Start Working data

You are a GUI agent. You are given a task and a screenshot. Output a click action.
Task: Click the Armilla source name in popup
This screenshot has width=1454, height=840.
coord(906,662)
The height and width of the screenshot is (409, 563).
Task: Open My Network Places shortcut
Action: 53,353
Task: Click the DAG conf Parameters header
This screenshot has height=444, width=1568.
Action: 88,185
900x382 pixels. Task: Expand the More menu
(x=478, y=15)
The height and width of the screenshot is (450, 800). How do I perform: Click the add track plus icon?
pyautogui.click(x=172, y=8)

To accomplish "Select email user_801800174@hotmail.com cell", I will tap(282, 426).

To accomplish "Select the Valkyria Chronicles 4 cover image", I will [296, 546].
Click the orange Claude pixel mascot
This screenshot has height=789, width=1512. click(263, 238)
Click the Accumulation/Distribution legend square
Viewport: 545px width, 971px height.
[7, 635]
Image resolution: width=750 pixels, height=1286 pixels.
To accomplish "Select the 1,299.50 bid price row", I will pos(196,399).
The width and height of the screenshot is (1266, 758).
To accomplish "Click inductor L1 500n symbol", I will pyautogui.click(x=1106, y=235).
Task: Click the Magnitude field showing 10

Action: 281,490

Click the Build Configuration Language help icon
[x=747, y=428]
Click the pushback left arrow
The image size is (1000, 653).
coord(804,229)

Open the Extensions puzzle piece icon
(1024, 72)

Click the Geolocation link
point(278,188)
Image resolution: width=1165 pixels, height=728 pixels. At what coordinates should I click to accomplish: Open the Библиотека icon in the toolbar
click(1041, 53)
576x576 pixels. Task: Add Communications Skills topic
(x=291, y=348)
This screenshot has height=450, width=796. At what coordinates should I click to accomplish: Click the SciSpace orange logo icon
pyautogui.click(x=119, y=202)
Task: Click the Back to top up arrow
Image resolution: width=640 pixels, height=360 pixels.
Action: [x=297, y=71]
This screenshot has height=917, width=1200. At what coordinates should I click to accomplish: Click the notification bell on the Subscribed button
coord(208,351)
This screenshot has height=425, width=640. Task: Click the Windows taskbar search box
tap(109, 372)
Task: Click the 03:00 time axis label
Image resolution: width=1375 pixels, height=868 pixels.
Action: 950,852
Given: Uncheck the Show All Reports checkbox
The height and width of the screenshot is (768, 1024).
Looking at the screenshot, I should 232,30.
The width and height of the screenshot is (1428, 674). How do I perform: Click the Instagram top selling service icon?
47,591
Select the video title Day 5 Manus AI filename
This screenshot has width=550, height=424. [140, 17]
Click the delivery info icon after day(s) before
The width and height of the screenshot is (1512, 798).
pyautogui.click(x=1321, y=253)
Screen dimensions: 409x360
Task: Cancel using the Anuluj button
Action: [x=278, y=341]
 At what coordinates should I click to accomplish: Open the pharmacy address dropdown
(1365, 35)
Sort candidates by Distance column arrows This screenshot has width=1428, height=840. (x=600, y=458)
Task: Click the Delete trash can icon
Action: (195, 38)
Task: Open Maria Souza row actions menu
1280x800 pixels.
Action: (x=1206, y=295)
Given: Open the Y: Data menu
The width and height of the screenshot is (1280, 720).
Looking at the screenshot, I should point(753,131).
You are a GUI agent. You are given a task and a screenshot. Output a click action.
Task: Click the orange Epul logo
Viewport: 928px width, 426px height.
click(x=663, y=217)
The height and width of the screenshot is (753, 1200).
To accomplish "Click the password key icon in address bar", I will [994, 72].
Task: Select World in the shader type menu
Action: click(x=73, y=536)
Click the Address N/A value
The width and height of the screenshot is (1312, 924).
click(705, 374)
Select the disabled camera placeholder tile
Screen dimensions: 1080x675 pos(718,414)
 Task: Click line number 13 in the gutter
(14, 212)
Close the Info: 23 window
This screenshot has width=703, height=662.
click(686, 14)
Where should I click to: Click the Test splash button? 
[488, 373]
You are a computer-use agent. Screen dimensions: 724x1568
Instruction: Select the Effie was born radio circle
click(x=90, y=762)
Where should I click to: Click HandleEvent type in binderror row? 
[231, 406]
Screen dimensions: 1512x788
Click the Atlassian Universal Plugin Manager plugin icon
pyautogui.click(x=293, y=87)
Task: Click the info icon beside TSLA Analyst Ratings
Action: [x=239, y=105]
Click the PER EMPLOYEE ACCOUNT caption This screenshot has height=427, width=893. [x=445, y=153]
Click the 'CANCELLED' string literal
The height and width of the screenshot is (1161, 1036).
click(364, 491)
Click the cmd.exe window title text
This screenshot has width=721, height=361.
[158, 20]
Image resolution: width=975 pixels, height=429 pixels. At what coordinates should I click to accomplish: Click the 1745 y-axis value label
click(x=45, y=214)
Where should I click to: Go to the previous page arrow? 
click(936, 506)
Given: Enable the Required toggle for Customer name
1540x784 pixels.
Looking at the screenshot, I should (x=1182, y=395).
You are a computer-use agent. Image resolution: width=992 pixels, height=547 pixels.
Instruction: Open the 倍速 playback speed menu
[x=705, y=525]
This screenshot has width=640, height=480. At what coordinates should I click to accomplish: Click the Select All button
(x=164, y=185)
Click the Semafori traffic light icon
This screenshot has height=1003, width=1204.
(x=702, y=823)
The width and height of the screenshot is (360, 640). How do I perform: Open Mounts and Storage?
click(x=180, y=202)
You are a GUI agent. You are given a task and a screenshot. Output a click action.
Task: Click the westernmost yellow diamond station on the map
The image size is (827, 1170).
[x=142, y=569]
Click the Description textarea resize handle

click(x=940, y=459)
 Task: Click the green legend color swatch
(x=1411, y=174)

End Working data

▸ **What you need to do**: Collect every line of the records that contains the string "value" and copy each one out.

▸ **Solution for this exercise**:
Click the Address N/A value
Image resolution: width=975 pixels, height=429 pixels. At what coordinates should I click to accomplish: Click the 1745 y-axis value label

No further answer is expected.